En Droit international, tout homme a droit à la protection d’un État. Pourtant, il existe environ 10 millions d’apatrides dans le monde, dont 4,5 millions de Palestiniens, 1 million de musulmans birmans, 700 000 réfugiés burkinabé en Côte d’Ivoire, 500 000 Thaïlandais et 270 000 Russes en Lituanie. Selon le Haut-Commissaire des Nations unies aux Réfugiés, Antonio Guterres, « L’apatridie peut signifier une vie sans éducation, ni soins de santé ou emploi formel, une vie sans liberté de mouvement, sans espoir ni perspective d’avenir ».
Pourtant, en professant une idéologie suprémaciste, Recep Tayyip Erdoğan ouvre la voie à la déchéance de nationalité de tout ressortissant turc qui ne soit pas ethniquement turc, et des turcs ethniques qui les soutiennent. En juillet dernier, il a délibérément relancé la guerre civile en remettant en cause sa promesse d’égalité pour tous. Il a lancé des opérations militaires, ordonné le couvre-feu dans diverses localités kurdes, saisi des églises chrétiennes, et en définitive « neutralisé 5 000 terroristes » (sic).
Faut-il rappeler que si de nombreux Kurdes sont bien intégrés dans de grandes villes de l’Ouest du pays, la majorité d’entre eux est reléguée dans des régions pauvres et que leur culture y est à nouveau réprimée. Faut-il rappeler que si plusieurs patriarches chrétiens vivent en Turquie, la loi interdit d’y construire des églises.
Les Occidentaux qui, aveuglés par leur haine de la Syrie, soutiennent l’expansionnisme turc et financent sa guerre contre le peuple syrien, n’ont guère réagi lorsque, le 5 avril, il a évoqué la possibilité de déchoir de leur nationalité les électeurs du HDP. Selon eux, M. Erdoğan, qui s’exprimait devant l’Ordre des avocats, se contentait de menacer les juristes qui contestent sa politique.

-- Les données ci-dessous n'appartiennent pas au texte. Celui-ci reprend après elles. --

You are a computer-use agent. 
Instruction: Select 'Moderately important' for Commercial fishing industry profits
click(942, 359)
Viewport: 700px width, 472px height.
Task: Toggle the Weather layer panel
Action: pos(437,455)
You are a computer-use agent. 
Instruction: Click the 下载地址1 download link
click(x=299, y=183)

D’ailleurs, son Premier ministre, Ahmet Davutoğlu, en voyage en Europe, a assuré qu’il ne s’agissait que d’une piste de travail.

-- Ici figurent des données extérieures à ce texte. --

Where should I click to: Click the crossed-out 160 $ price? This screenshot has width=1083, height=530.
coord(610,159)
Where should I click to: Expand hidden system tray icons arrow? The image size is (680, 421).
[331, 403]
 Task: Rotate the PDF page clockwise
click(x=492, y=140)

Pourtant, le 7 avril, recevant des officiers de la Police nationale, M. Erdoğan menaçait cette fois les adeptes de son ancien allié, Fethullah Gülen, qu’il accuse d’être des « terroristes » vu qu’ils se refusent à condamner la résistance kurde.

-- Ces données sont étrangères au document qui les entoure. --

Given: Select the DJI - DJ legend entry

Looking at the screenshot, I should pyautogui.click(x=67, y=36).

Interrogé par des journalistes à la sortie de la prière du vendredi, le 8 avril, il précisait sa pensée : « Je voulais dire que tous ceux qui sont impliqués dans des actes terroristes ou qui soutiennent le terrorisme doivent être sanctionnés (…) Ils ne sont pas aptes à être des citoyens turcs. Ils sont déjà à la recherche d’une autre citoyenneté ou de l’apatridie. Il est inacceptable pour un citoyen de la République de Turquie de trahir la Turquie, la patrie turque, la Nation turque. Ils trahissent cette Nation, cette patrie, et la République de Turquie. Je ne trouve pas juste de maintenir la citoyenneté de traîtres à la République de Turquie », a-t-il répondu.
Le président Erdoğan envisage donc de déchoir de leur nationalité les 5 millions d’électeurs du HDP, principalement issus des minorités, et 1 million de sunnites du Hizmet, le mouvement de M. Gülen. Si un tel désastre devait arriver, il aurait un effet comparable à la Nakba et ouvrirait obligatoirement un long conflit armé régional.